Restauration : des patrons ouvrent malgré les interdictions

Lundi 1er février, Julien Achard ouvre son restaurant. Ses clients pourront venir et rester manger non pas sur sa terrasse, mais à quelques mètres, dans la rue debout sur des reposoirs illégaux. Une manifestation en forme de déjeuner statique pour démontrer, selon le restaurateur, l’absurdité des contraintes qui pèsent sur sa profession. “Il aurait été beaucoup plus facile pour nous d'accueillir les clients sur notre terrasse, voire même à l’intérieur de notre restaurant.
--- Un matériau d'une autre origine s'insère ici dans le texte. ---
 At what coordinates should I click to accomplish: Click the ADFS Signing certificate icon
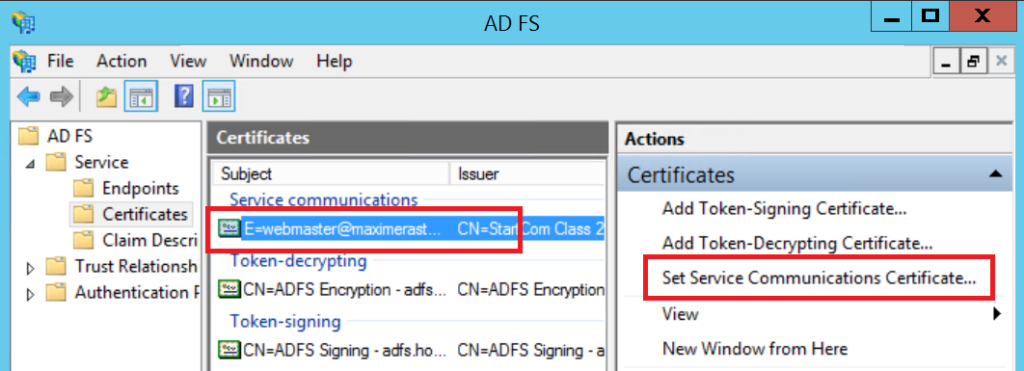click(x=229, y=349)
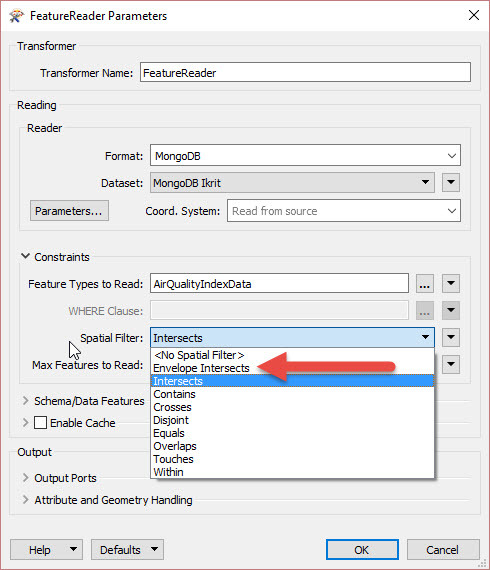Open the arrow menu beside Feature Types to Read
This screenshot has width=490, height=570.
click(451, 284)
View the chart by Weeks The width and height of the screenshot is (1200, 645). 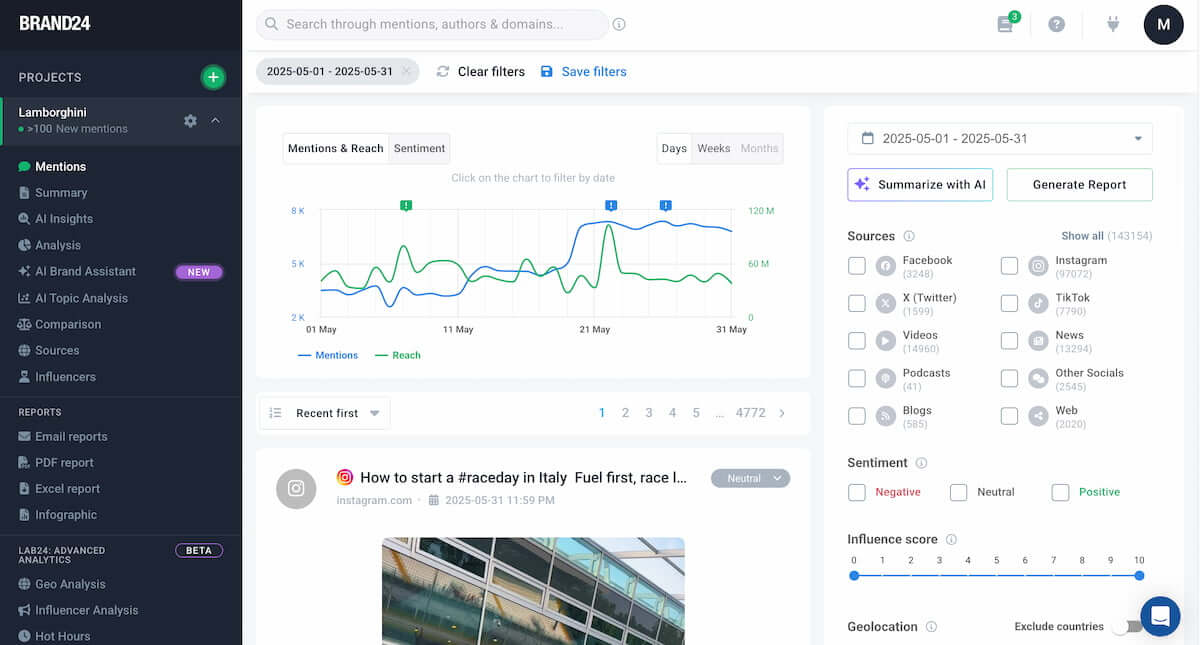713,148
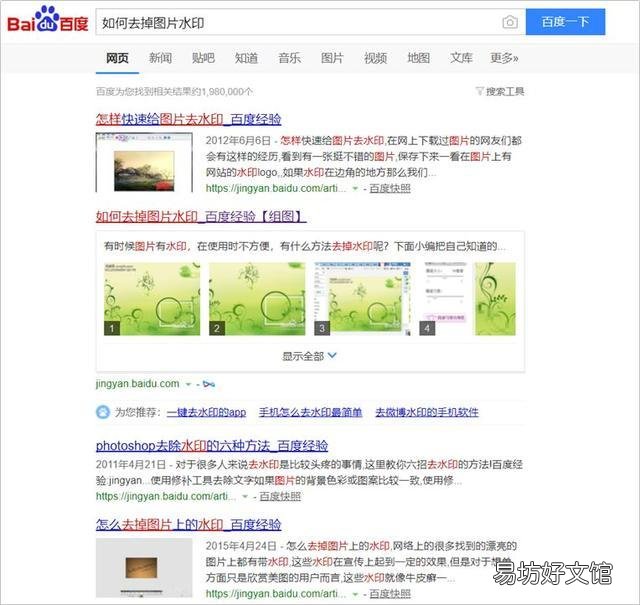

Nous savons servir des gens dans un protocole sanitaire strict, nous ne sommes pas vecteurs de contamination”, assure Julien Achard, restaurateur. 300 000 euros de perte de chiffre d’affaires Le professionnel a déclaré sa manifestation en préfecture. En un an, il a perdu 300 000 euros de chiffre d'affaires. Julien Achard souhaite faire avancer les choses dans les règles et ne pas ouvrir clandestinement. Il plaide pour des mesures de l’Etat plus ciblées. "Certains restaurants peuvent ouvrir, d’autres non. Continuons les aides pour ceux qui ne peuvent pas ouvrir”, réclame le restaurateur. Lundi, sa manifestation dinatoire sera limitée à 80 personnes.